**WHAT YOU HAVE TO DO**.
Please write the following entries out once more, exactly.

**Collected data entries**.
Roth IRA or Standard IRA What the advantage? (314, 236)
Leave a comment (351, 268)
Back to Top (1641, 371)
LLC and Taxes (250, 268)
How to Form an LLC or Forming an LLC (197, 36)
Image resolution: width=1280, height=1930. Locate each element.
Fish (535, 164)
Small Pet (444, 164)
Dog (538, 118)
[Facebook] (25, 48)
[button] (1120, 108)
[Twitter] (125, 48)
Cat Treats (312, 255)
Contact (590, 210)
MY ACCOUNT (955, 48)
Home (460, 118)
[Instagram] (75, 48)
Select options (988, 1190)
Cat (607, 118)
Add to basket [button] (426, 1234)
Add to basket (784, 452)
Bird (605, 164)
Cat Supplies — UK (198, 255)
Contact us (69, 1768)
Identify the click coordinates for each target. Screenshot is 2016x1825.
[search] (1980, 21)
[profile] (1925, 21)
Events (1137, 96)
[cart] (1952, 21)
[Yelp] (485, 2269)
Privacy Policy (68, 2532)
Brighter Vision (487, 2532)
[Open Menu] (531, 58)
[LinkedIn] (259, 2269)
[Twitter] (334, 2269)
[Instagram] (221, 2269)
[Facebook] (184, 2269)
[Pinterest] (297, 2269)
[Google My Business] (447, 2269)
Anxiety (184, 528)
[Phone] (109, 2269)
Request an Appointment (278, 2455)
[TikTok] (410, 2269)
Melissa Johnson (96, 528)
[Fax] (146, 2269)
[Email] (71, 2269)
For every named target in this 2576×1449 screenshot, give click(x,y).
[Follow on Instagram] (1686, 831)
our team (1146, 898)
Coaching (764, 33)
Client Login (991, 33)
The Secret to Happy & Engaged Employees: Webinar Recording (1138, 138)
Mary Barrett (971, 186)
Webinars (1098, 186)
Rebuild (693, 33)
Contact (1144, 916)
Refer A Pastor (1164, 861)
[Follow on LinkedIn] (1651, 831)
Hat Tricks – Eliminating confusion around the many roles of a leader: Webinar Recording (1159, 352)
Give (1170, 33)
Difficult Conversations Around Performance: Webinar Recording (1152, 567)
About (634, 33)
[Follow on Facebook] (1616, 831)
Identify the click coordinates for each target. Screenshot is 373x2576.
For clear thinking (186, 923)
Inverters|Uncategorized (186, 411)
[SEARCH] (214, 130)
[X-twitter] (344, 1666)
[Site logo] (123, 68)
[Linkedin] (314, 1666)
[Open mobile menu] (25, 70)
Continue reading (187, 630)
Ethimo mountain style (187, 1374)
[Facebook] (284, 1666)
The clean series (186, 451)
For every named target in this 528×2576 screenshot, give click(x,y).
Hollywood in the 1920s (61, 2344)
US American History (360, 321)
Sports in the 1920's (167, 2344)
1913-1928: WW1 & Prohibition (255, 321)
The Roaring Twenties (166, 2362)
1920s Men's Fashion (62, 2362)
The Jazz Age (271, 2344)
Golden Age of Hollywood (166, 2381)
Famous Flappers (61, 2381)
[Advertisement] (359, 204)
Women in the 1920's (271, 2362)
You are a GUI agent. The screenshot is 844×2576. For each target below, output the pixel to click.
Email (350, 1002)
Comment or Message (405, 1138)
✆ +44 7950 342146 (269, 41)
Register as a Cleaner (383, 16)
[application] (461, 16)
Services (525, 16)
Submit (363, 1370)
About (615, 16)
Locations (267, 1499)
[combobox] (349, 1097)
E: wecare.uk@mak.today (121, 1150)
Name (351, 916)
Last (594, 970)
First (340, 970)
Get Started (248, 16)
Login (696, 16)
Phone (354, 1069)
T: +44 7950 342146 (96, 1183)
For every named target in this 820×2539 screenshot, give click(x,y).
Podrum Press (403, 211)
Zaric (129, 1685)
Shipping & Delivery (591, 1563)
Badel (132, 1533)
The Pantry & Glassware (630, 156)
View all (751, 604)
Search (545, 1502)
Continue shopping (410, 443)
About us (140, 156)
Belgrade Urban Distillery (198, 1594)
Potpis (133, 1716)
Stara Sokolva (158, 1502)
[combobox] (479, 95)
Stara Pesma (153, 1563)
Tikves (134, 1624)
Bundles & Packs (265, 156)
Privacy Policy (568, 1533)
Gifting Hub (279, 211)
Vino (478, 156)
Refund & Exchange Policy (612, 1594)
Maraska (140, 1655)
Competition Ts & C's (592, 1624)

**ANSWER AREA**.
Roth IRA or Standard IRA What the advantage? (314, 236)
Leave a comment (351, 268)
Back to Top (1641, 371)
LLC and Taxes (250, 268)
How to Form an LLC or Forming an LLC (197, 36)
Image resolution: width=1280, height=1930. Locate each element.
Fish (535, 164)
Small Pet (444, 164)
Dog (538, 118)
[Facebook] (25, 48)
[button] (1120, 108)
[Twitter] (125, 48)
Cat Treats (312, 255)
Contact (590, 210)
MY ACCOUNT (955, 48)
Home (460, 118)
[Instagram] (75, 48)
Select options (988, 1190)
Cat (607, 118)
Add to basket [button] (426, 1234)
Add to basket (784, 452)
Bird (605, 164)
Cat Supplies — UK (198, 255)
Contact us (69, 1768)
Identify the click coordinates for each target. Screenshot is 2016x1825.
[search] (1980, 21)
[profile] (1925, 21)
Events (1137, 96)
[cart] (1952, 21)
[Yelp] (485, 2269)
Privacy Policy (68, 2532)
Brighter Vision (487, 2532)
[Open Menu] (531, 58)
[LinkedIn] (259, 2269)
[Twitter] (334, 2269)
[Instagram] (221, 2269)
[Facebook] (184, 2269)
[Pinterest] (297, 2269)
[Google My Business] (447, 2269)
Anxiety (184, 528)
[Phone] (109, 2269)
Request an Appointment (278, 2455)
[TikTok] (410, 2269)
Melissa Johnson (96, 528)
[Fax] (146, 2269)
[Email] (71, 2269)
For every named target in this 2576×1449 screenshot, give click(x,y).
[Follow on Instagram] (1686, 831)
our team (1146, 898)
Coaching (764, 33)
Client Login (991, 33)
The Secret to Happy & Engaged Employees: Webinar Recording (1138, 138)
Mary Barrett (971, 186)
Webinars (1098, 186)
Rebuild (693, 33)
Contact (1144, 916)
Refer A Pastor (1164, 861)
[Follow on LinkedIn] (1651, 831)
Hat Tricks – Eliminating confusion around the many roles of a leader: Webinar Recording (1159, 352)
Give (1170, 33)
Difficult Conversations Around Performance: Webinar Recording (1152, 567)
About (634, 33)
[Follow on Facebook] (1616, 831)
Identify the click coordinates for each target. Screenshot is 373x2576.
For clear thinking (186, 923)
Inverters|Uncategorized (186, 411)
[SEARCH] (214, 130)
[X-twitter] (344, 1666)
[Site logo] (123, 68)
[Linkedin] (314, 1666)
[Open mobile menu] (25, 70)
Continue reading (187, 630)
Ethimo mountain style (187, 1374)
[Facebook] (284, 1666)
The clean series (186, 451)
For every named target in this 528×2576 screenshot, give click(x,y).
Hollywood in the 1920s (61, 2344)
US American History (360, 321)
Sports in the 1920's (167, 2344)
1913-1928: WW1 & Prohibition (255, 321)
The Roaring Twenties (166, 2362)
1920s Men's Fashion (62, 2362)
The Jazz Age (271, 2344)
Golden Age of Hollywood (166, 2381)
Famous Flappers (61, 2381)
[Advertisement] (359, 204)
Women in the 1920's (271, 2362)
You are a GUI agent. The screenshot is 844×2576. For each target below, output the pixel to click.
Email (350, 1002)
Comment or Message (405, 1138)
✆ +44 7950 342146 (269, 41)
Register as a Cleaner (383, 16)
[application] (461, 16)
Services (525, 16)
Submit (363, 1370)
About (615, 16)
Locations (267, 1499)
[combobox] (349, 1097)
E: wecare.uk@mak.today (121, 1150)
Name (351, 916)
Last (594, 970)
First (340, 970)
Get Started (248, 16)
Login (696, 16)
Phone (354, 1069)
T: +44 7950 342146 (96, 1183)
For every named target in this 820×2539 screenshot, give click(x,y).
Podrum Press (403, 211)
Zaric (129, 1685)
Shipping & Delivery (591, 1563)
Badel (132, 1533)
The Pantry & Glassware (630, 156)
View all (751, 604)
Search (545, 1502)
Continue shopping (410, 443)
About us (140, 156)
Belgrade Urban Distillery (198, 1594)
Potpis (133, 1716)
Stara Sokolva (158, 1502)
[combobox] (479, 95)
Stara Pesma (153, 1563)
Tikves (134, 1624)
Bundles & Packs (265, 156)
Privacy Policy (568, 1533)
Gifting Hub (279, 211)
Vino (478, 156)
Refund & Exchange Policy (612, 1594)
Maraska (140, 1655)
Competition Ts & C's (592, 1624)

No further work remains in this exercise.